The creative mind extracts a high cost for its services. But with proper care and feeding being a creator is one of the most joyous callings in life. I’ve told my husband that creating art is probably the closest emotional and spiritual experience to pregnancy and childbirth that anyone can experience.
To make something from nothing. What better way to echo our creator?
My husband watches my knitting projects in process and is mystified.
“She takes balls of yarn and makes clothes!” he brags to friends.
He designs worlds, peoples, and cultures that don’t exist. Then he tells stories about them in such a way that I forget they aren’t real. He is a creator too.
The sick paradox is that when he is in a full-on depression, the creative muse tends to abandon him as well. He doesn’t usually feel like doing the work of art. But he knows that if he can get past the barrier of inertia, there is peace on the other side.
Creating is a sacred experience. It can’t be otherwise. Madeline L’Engle said that all art is sacred, whether it’s religious or not.
We were created by a creative, unique and artistic God.
How do we know God is creative? Because he painted the world in infinite combinations of color, pattern, and texture.

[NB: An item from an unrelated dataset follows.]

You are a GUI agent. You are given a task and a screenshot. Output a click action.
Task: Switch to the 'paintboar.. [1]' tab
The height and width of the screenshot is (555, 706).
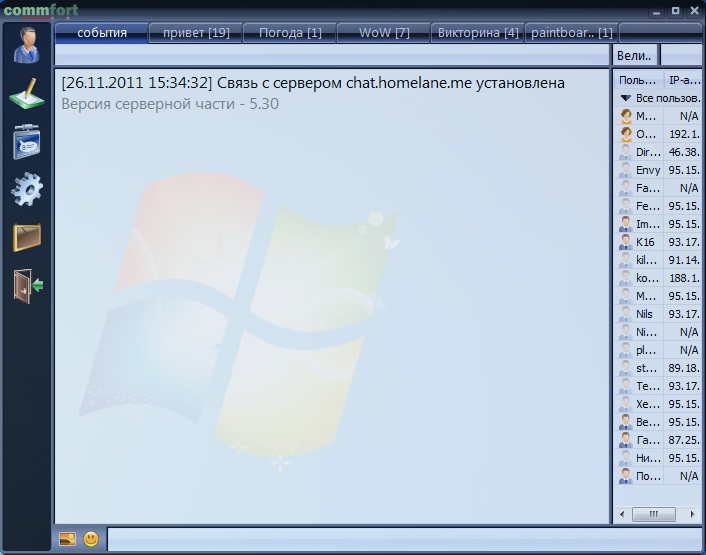pyautogui.click(x=571, y=33)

How do I know I’ve been called to be creative? Because I can see and appreciate those facets of the universal, not just notice them but feel the need to replicate, imitate and extrapolate more from what I see. I’ve learned that this is not the case for everyone. It’s part of how I am wonderfully made.
I’m choosing to embrace how I’m designed, all the flawed and lovely ways. This means I will always experience a measure of dissatisfaction in this life.
People like my husband feel in their souls the pain of this broken world. Because he can see how it should be rather than how it is, with more clarity than most.
Our brains are always churning, bubbling and projecting new ideas, images, and potentials. The tug of war is palpable. The temptation to drop the rope and let the muse go forever is real. But I’ve chosen to accept how I’m built and believe that it is both intentional and beautiful.
I’m a maker, a creator and an artist. Maybe you are too.
We have the privilege of seeing what’s possible and making it actual.
Embrace how you were made, honor your design and try to emulate the perfection of eternity. When you fall short, and you will, your creation will still make this world more beautiful.